• [Soal Latihan 1]: Kutip seluruh bagian tulisan tentang Mochtar Lubis dari "#bincangsastra Solopos FM" hingga "masyarakat yang ada.".

• [Teks Sumber]:

#bincangsastra Solopos FM 26 Februari 2017: Mochtar Lubis, Kemanusiaan Dalam Sastra, oleh Yunanto Sutyastomo
Mochtar Lubis termangu mendengar
ada sesuatu yang terjadi di Jakarta saat dirinya masih di penjara pada tahun
1965, selama sembilan tahun lamanya Mochtar Lubis dipenjara oleh pemerintahan Soekarno,
konsekuensi yang harus dia terima ketika kritiknya pada pemerintah lewat Koran
Indonesia Raya menjadikan Soekarno marah. Mochtar Lubis memang dikenal sebagai
orang yang kritis terhadap jalanannya pemerintahan baik jaman Soekarno mau pun
Soeharto, termasuk juga karya – karya novelnya waktu itu mencoba untuk kritis
terhadap kondisi masyarakat yang ada.
Peristiwa 1965 yang didengarnya
dari penjara seolah memberi harapan pada dirinya dan bangsa Indonesia akan
perubahan yang lebih baik, harapan itu sempat muncul selama beberapa tahun
kemunculan Orde Baru, tapi sejak peristiwa Malari di tahun 1974 seakan menjadi
tanda bahwa situasi yang lebih buruk akan terjadi, lebih buruk dibandingkan era
Soekarno, dan dugaan itu menjadi kenyataan, sebuah kekuasaan yang diktator
terjadi di Indonesia selama puluhan tahun. Kekuasaan yang korup itulah yang
kemudian muncul dalam novelnya Mochtar
Lubis berjudul Senja di Jakarta, Mochtar Lubis memahami sebuah kekuasaan yang
korup lewat karya sastranya, dan juga sebagai wartawan dirinya mengetahui
detail korupsi yang terjadi dari era Soekarno ke era Soeharto. Di pertengahan
70-an Mochtar Lubis mencoba menganalisa tentang kehidupan masyarakat di
Indonesi, maka muncullah buku yang berjudul Manusia Indonesia yang berisi
tentang watak – watak orang Indonesia,
yang menurut Mochtar Lubis tidak akan membuat Indonesia lebih baik, rasanya
watak – watak itu masih ada sekarang ini.

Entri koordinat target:
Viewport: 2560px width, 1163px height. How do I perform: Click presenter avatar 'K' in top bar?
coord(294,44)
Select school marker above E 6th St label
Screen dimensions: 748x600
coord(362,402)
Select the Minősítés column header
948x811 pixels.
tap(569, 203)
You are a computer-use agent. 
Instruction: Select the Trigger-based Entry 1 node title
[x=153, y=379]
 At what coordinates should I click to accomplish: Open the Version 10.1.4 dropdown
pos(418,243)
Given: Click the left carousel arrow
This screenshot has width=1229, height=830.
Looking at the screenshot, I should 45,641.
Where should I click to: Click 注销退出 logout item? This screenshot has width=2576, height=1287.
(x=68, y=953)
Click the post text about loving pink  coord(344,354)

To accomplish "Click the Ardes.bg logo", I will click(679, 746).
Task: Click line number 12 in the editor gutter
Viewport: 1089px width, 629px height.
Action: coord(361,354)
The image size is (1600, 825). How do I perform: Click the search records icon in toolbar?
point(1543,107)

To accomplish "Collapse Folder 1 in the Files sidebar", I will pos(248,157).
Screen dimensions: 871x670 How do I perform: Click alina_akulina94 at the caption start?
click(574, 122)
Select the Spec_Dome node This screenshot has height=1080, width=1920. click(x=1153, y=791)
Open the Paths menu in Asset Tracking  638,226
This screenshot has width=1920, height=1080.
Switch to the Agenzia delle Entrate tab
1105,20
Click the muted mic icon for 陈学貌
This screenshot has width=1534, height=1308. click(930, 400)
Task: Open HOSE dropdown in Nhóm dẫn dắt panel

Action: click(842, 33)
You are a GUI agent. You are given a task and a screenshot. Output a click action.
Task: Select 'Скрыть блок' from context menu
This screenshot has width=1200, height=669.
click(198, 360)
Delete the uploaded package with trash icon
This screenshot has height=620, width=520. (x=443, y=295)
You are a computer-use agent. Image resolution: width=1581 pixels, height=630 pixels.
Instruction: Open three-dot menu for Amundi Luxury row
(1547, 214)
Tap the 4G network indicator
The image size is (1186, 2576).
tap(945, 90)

• [Soal Latihan 2]: Ubah baris-baris data entri koordinat target di atas menjadi daftar bernomor tanpa baris kosong, mulai dari awal data hingga baris yang memuat "Looking at the screenshot, I should 45,641.", termasuk baris itu sendiri.

• [Jawaban Lengkap 1]:
#bincangsastra Solopos FM 26 Februari 2017: Mochtar Lubis, Kemanusiaan Dalam Sastra, oleh Yunanto Sutyastomo
Mochtar Lubis termangu mendengar
ada sesuatu yang terjadi di Jakarta saat dirinya masih di penjara pada tahun
1965, selama sembilan tahun lamanya Mochtar Lubis dipenjara oleh pemerintahan Soekarno,
konsekuensi yang harus dia terima ketika kritiknya pada pemerintah lewat Koran
Indonesia Raya menjadikan Soekarno marah. Mochtar Lubis memang dikenal sebagai
orang yang kritis terhadap jalanannya pemerintahan baik jaman Soekarno mau pun
Soeharto, termasuk juga karya – karya novelnya waktu itu mencoba untuk kritis
terhadap kondisi masyarakat yang ada.

• [Jawaban Lengkap 2]:
1. Viewport: 2560px width, 1163px height. How do I perform: Click presenter avatar 'K' in top bar?
2. coord(294,44)
3. Select school marker above E 6th St label
4. Screen dimensions: 748x600
5. coord(362,402)
6. Select the Minősítés column header
7. 948x811 pixels.
8. tap(569, 203)
9. You are a computer-use agent. 
10. Instruction: Select the Trigger-based Entry 1 node title
11. [x=153, y=379]
12.  At what coordinates should I click to accomplish: Open the Version 10.1.4 dropdown
13. pos(418,243)
14. Given: Click the left carousel arrow
15. This screenshot has width=1229, height=830.
16. Looking at the screenshot, I should 45,641.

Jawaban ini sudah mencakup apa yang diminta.